##### Data for this exercise #####
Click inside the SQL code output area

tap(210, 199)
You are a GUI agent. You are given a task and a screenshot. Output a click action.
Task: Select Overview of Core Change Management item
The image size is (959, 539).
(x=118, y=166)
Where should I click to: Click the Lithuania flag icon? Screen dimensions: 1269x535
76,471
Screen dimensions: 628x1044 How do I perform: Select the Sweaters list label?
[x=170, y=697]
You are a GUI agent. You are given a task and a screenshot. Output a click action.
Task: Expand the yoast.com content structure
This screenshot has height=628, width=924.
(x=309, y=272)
#####
##### Data for this exercise #####
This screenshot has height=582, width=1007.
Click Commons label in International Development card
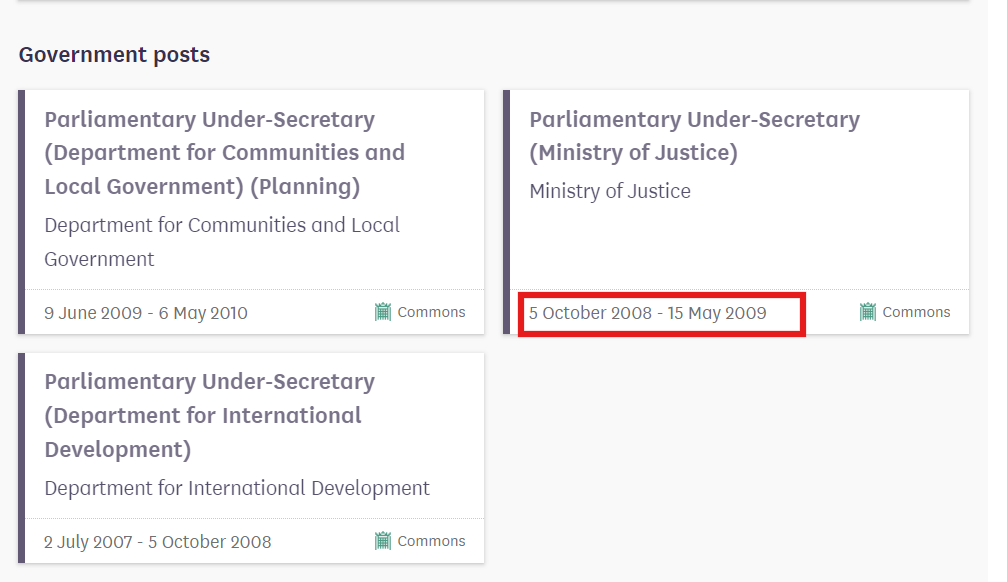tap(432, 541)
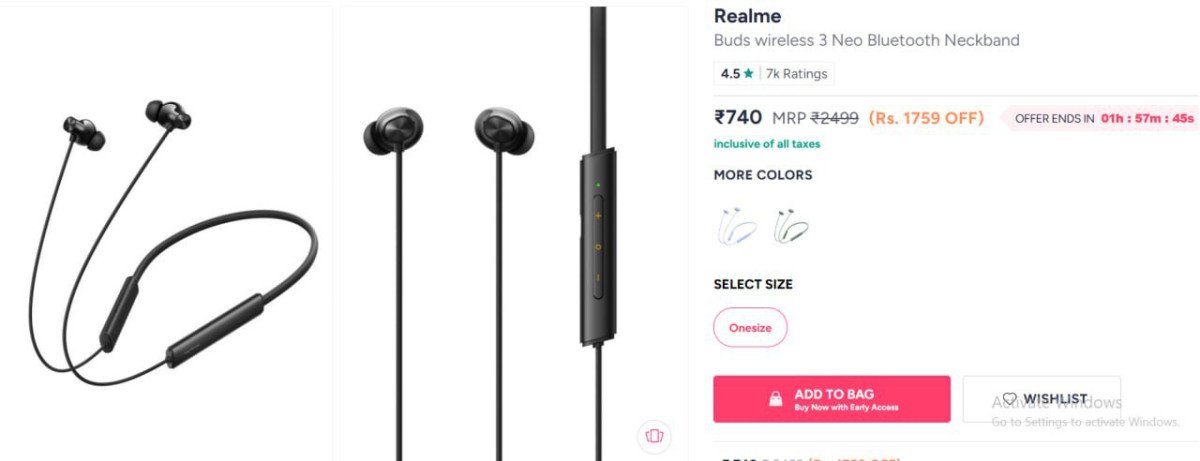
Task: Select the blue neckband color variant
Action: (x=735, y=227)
#####
▶ **What to produce**
Repeat the lines verbatim, starting with the line that contains "Screen dimensions: 628x1044" and going on through the line that contains "(x=309, y=272)", with both of those lines included.

▶ **Answer to this task**
Screen dimensions: 628x1044 How do I perform: Select the Sweaters list label?
[x=170, y=697]
You are a GUI agent. You are given a task and a screenshot. Output a click action.
Task: Expand the yoast.com content structure
This screenshot has height=628, width=924.
(x=309, y=272)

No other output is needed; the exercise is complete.